**Supplied records:**
━━━━━━━━━━
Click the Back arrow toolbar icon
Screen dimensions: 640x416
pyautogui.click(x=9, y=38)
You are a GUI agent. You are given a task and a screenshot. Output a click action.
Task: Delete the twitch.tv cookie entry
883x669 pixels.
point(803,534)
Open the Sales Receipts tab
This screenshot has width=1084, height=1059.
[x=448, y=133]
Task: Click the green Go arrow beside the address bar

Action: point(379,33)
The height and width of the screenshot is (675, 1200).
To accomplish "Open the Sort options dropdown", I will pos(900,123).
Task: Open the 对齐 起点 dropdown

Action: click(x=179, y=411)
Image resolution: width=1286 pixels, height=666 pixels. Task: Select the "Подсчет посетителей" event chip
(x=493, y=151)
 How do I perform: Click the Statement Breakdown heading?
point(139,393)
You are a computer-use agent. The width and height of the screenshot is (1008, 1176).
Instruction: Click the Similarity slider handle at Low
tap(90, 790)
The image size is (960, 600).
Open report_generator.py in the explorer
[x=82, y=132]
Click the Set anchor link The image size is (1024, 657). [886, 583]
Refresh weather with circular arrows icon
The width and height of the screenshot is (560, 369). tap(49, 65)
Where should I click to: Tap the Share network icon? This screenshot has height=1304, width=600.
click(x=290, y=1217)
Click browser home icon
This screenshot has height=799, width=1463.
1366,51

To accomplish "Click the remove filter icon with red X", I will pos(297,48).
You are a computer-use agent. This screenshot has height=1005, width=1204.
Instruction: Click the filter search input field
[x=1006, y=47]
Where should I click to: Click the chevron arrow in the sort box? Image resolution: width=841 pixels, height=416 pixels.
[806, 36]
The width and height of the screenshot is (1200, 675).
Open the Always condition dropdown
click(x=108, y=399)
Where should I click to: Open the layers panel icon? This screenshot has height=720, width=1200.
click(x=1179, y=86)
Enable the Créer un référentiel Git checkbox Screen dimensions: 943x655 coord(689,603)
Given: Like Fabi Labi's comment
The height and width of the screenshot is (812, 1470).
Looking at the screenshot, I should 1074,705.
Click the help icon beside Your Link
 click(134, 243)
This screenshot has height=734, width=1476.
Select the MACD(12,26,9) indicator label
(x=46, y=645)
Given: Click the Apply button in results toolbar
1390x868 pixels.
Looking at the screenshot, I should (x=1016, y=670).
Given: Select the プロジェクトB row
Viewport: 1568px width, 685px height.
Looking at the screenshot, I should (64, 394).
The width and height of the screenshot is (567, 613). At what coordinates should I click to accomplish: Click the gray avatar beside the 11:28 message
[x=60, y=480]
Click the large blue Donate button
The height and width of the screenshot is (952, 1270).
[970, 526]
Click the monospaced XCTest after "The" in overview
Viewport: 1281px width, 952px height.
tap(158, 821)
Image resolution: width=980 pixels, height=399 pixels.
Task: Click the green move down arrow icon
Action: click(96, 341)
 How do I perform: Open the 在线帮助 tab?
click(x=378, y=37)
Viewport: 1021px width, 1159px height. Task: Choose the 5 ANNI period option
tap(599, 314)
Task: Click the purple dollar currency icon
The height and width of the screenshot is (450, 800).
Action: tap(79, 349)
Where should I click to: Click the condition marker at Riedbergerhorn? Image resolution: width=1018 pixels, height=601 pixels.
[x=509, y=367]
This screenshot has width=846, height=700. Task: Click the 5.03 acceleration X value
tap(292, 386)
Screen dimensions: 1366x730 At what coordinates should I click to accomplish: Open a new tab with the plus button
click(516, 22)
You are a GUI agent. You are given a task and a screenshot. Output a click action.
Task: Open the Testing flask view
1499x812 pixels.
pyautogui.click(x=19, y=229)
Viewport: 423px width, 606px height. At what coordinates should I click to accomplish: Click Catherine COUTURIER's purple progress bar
━━━━━━━━━━
Would you mind copying all of the records exactly?

**Written response:**
Click the Back arrow toolbar icon
Screen dimensions: 640x416
pyautogui.click(x=9, y=38)
You are a GUI agent. You are given a task and a screenshot. Output a click action.
Task: Delete the twitch.tv cookie entry
883x669 pixels.
point(803,534)
Open the Sales Receipts tab
This screenshot has width=1084, height=1059.
[x=448, y=133]
Task: Click the green Go arrow beside the address bar

Action: point(379,33)
The height and width of the screenshot is (675, 1200).
To accomplish "Open the Sort options dropdown", I will pos(900,123).
Task: Open the 对齐 起点 dropdown

Action: click(x=179, y=411)
Image resolution: width=1286 pixels, height=666 pixels. Task: Select the "Подсчет посетителей" event chip
(x=493, y=151)
 How do I perform: Click the Statement Breakdown heading?
point(139,393)
You are a computer-use agent. The width and height of the screenshot is (1008, 1176).
Instruction: Click the Similarity slider handle at Low
tap(90, 790)
The image size is (960, 600).
Open report_generator.py in the explorer
[x=82, y=132]
Click the Set anchor link The image size is (1024, 657). [886, 583]
Refresh weather with circular arrows icon
The width and height of the screenshot is (560, 369). tap(49, 65)
Where should I click to: Tap the Share network icon? This screenshot has height=1304, width=600.
click(x=290, y=1217)
Click browser home icon
This screenshot has height=799, width=1463.
1366,51

To accomplish "Click the remove filter icon with red X", I will pos(297,48).
You are a computer-use agent. This screenshot has height=1005, width=1204.
Instruction: Click the filter search input field
[x=1006, y=47]
Where should I click to: Click the chevron arrow in the sort box? Image resolution: width=841 pixels, height=416 pixels.
[806, 36]
The width and height of the screenshot is (1200, 675).
Open the Always condition dropdown
click(x=108, y=399)
Where should I click to: Open the layers panel icon? This screenshot has height=720, width=1200.
click(x=1179, y=86)
Enable the Créer un référentiel Git checkbox Screen dimensions: 943x655 coord(689,603)
Given: Like Fabi Labi's comment
The height and width of the screenshot is (812, 1470).
Looking at the screenshot, I should 1074,705.
Click the help icon beside Your Link
 click(134, 243)
This screenshot has height=734, width=1476.
Select the MACD(12,26,9) indicator label
(x=46, y=645)
Given: Click the Apply button in results toolbar
1390x868 pixels.
Looking at the screenshot, I should (x=1016, y=670).
Given: Select the プロジェクトB row
Viewport: 1568px width, 685px height.
Looking at the screenshot, I should (64, 394).
The width and height of the screenshot is (567, 613). At what coordinates should I click to accomplish: Click the gray avatar beside the 11:28 message
[x=60, y=480]
Click the large blue Donate button
The height and width of the screenshot is (952, 1270).
[970, 526]
Click the monospaced XCTest after "The" in overview
Viewport: 1281px width, 952px height.
tap(158, 821)
Image resolution: width=980 pixels, height=399 pixels.
Task: Click the green move down arrow icon
Action: click(96, 341)
 How do I perform: Open the 在线帮助 tab?
click(x=378, y=37)
Viewport: 1021px width, 1159px height. Task: Choose the 5 ANNI period option
tap(599, 314)
Task: Click the purple dollar currency icon
The height and width of the screenshot is (450, 800).
Action: tap(79, 349)
Where should I click to: Click the condition marker at Riedbergerhorn? Image resolution: width=1018 pixels, height=601 pixels.
[x=509, y=367]
This screenshot has width=846, height=700. Task: Click the 5.03 acceleration X value
tap(292, 386)
Screen dimensions: 1366x730 At what coordinates should I click to accomplish: Open a new tab with the plus button
click(516, 22)
You are a GUI agent. You are given a task and a screenshot. Output a click action.
Task: Open the Testing flask view
1499x812 pixels.
pyautogui.click(x=19, y=229)
Viewport: 423px width, 606px height. At what coordinates should I click to accomplish: Click Catherine COUTURIER's purple progress bar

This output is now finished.